### Work task
Word for word, copy the line that contains "Bauaufträge Luzern (50, 2073)" and each line after it in the data below. Pictures stay out of the copy.

### Extracted material
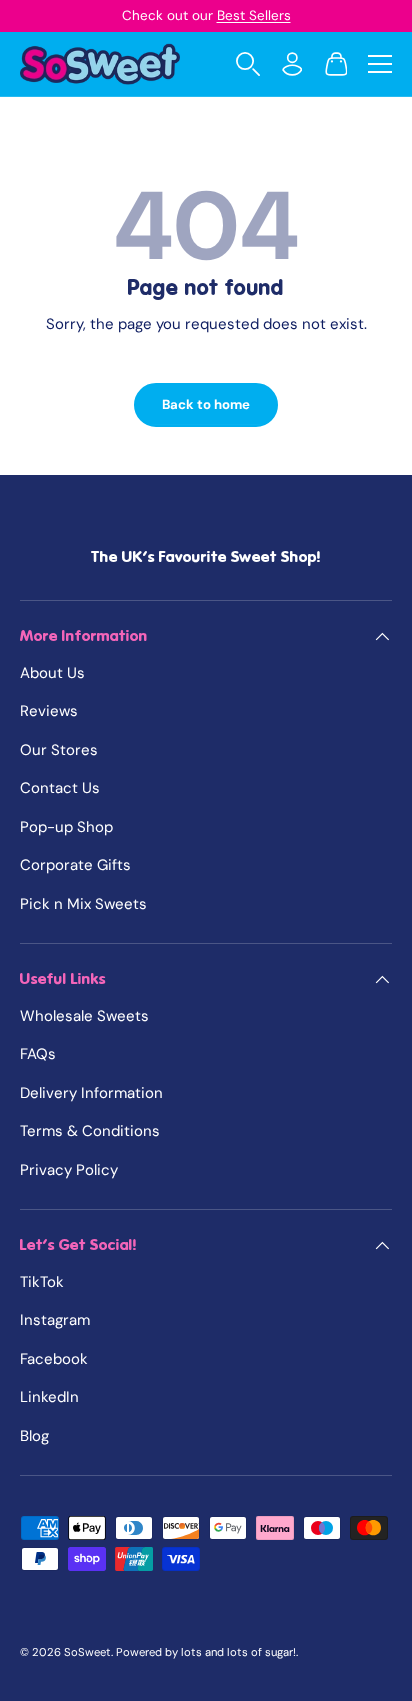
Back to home (206, 404)
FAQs (38, 1054)
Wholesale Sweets (84, 1016)
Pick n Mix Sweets (83, 904)
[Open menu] (380, 64)
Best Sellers (254, 15)
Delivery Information (91, 1093)
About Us (52, 673)
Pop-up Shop (66, 827)
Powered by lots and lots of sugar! (206, 1652)
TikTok (42, 1282)
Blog (34, 1436)
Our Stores (59, 750)
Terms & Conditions (90, 1131)
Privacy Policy (69, 1170)
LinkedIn (49, 1397)
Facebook (54, 1359)
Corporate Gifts (75, 865)
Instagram (55, 1320)
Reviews (49, 711)
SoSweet (87, 1652)
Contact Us (60, 788)
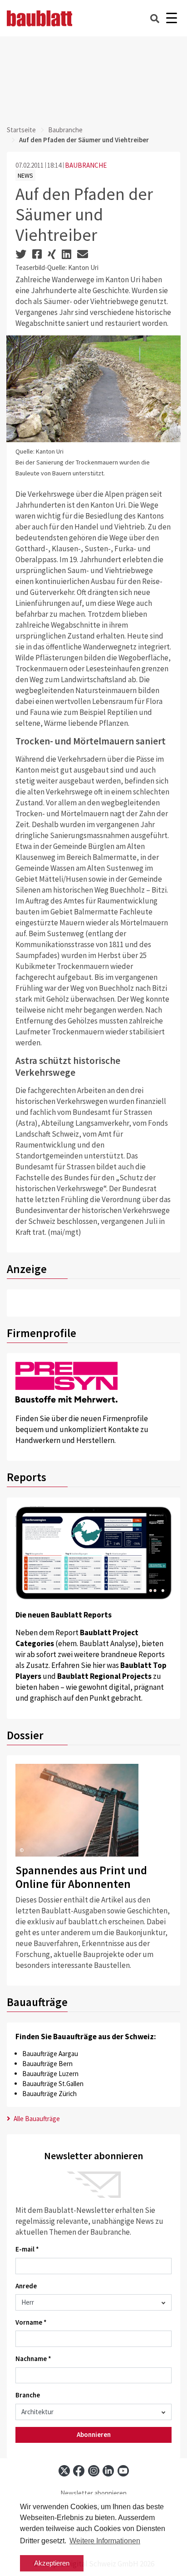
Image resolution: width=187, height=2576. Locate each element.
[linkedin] (108, 2470)
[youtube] (123, 2470)
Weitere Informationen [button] (104, 2541)
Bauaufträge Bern (47, 2063)
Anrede (26, 2285)
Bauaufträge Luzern (50, 2073)
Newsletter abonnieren (93, 2493)
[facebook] (78, 2470)
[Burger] (171, 18)
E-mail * (27, 2249)
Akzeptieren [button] (51, 2563)
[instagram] (93, 2470)
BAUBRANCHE (86, 165)
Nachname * (33, 2358)
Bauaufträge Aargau (50, 2053)
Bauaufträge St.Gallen (53, 2083)
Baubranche (65, 129)
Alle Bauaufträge (36, 2118)
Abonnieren (94, 2434)
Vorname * (31, 2322)
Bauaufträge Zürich (49, 2093)
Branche (27, 2395)
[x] (64, 2470)
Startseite (21, 129)
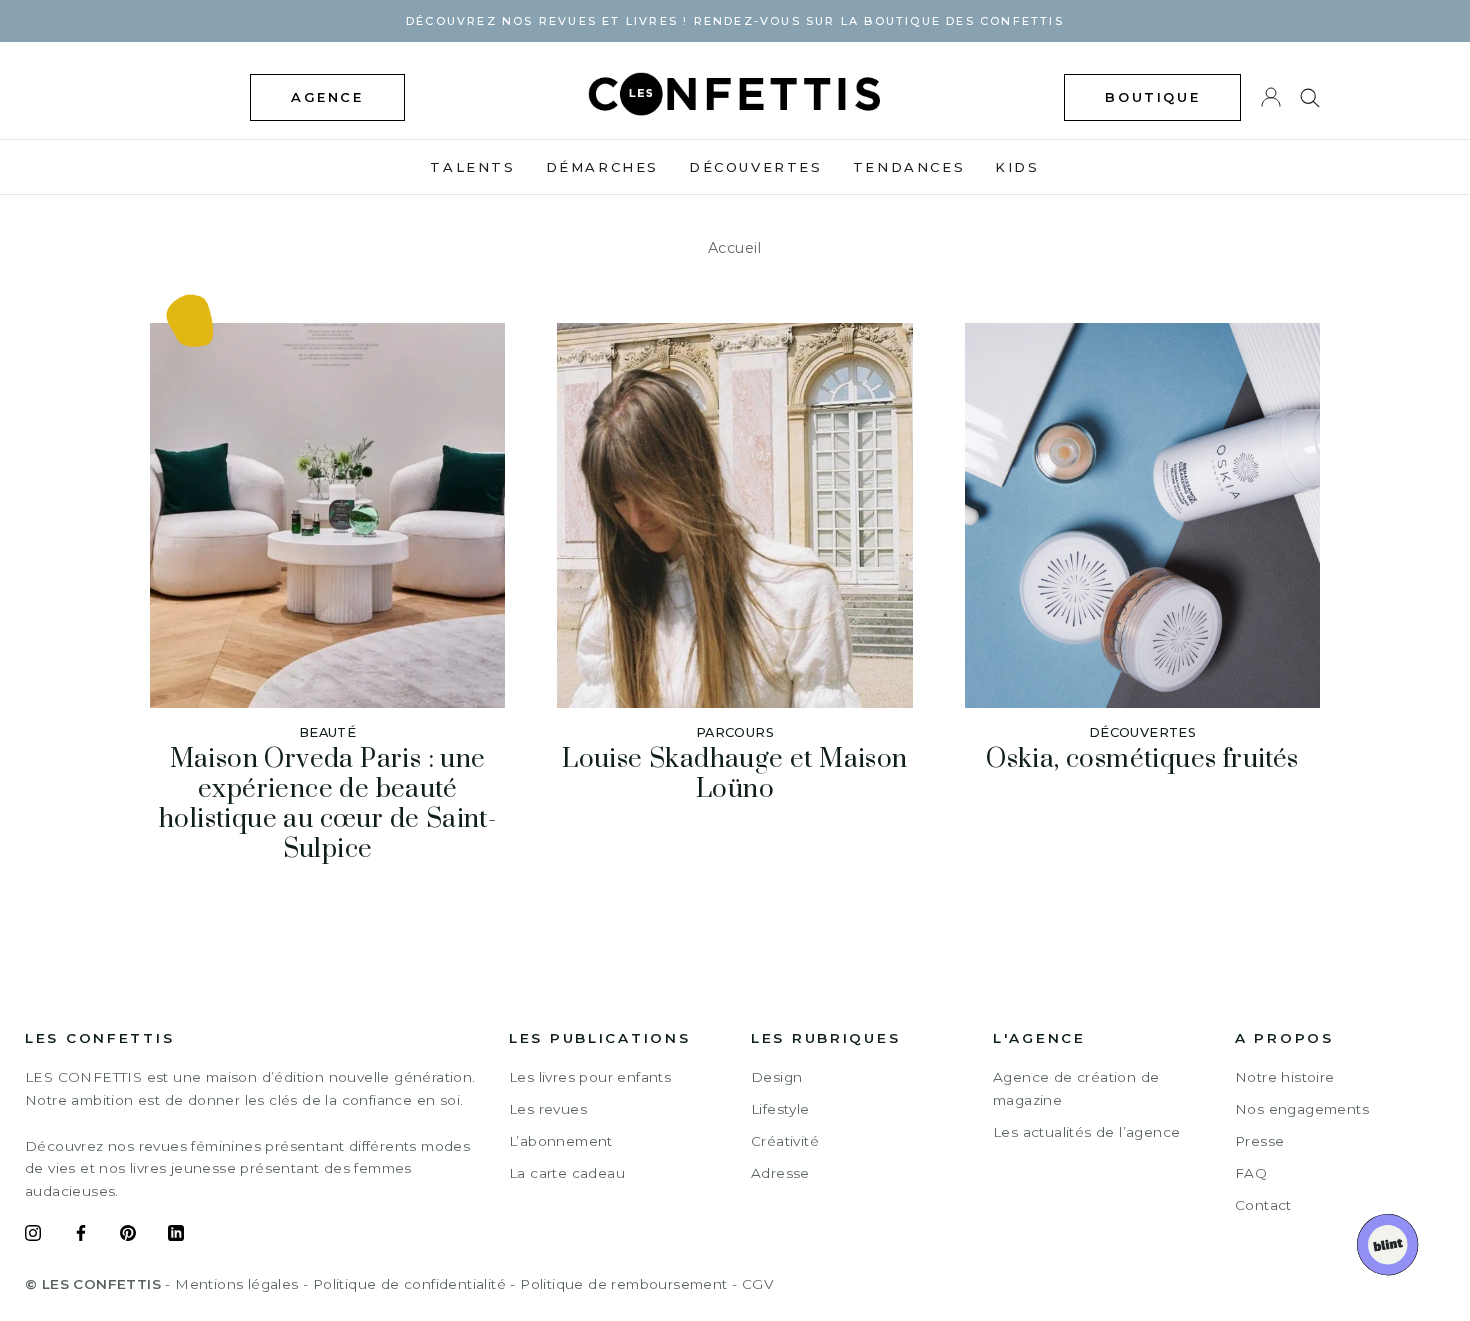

### Task solution
Bauaufträge Luzern (50, 2073)
Newsletter abonnieren (93, 2493)
[facebook] (78, 2470)
[Burger] (171, 18)
E-mail * (27, 2249)
Akzeptieren [button] (51, 2563)
[instagram] (93, 2470)
BAUBRANCHE (86, 165)
Nachname * (33, 2358)
Bauaufträge Aargau (50, 2053)
Bauaufträge St.Gallen (53, 2083)
Baubranche (65, 129)
Alle Bauaufträge (36, 2118)
Abonnieren (94, 2434)
Vorname * (31, 2322)
Bauaufträge Zürich (49, 2093)
Branche (27, 2395)
[x] (64, 2470)
Startseite (21, 129)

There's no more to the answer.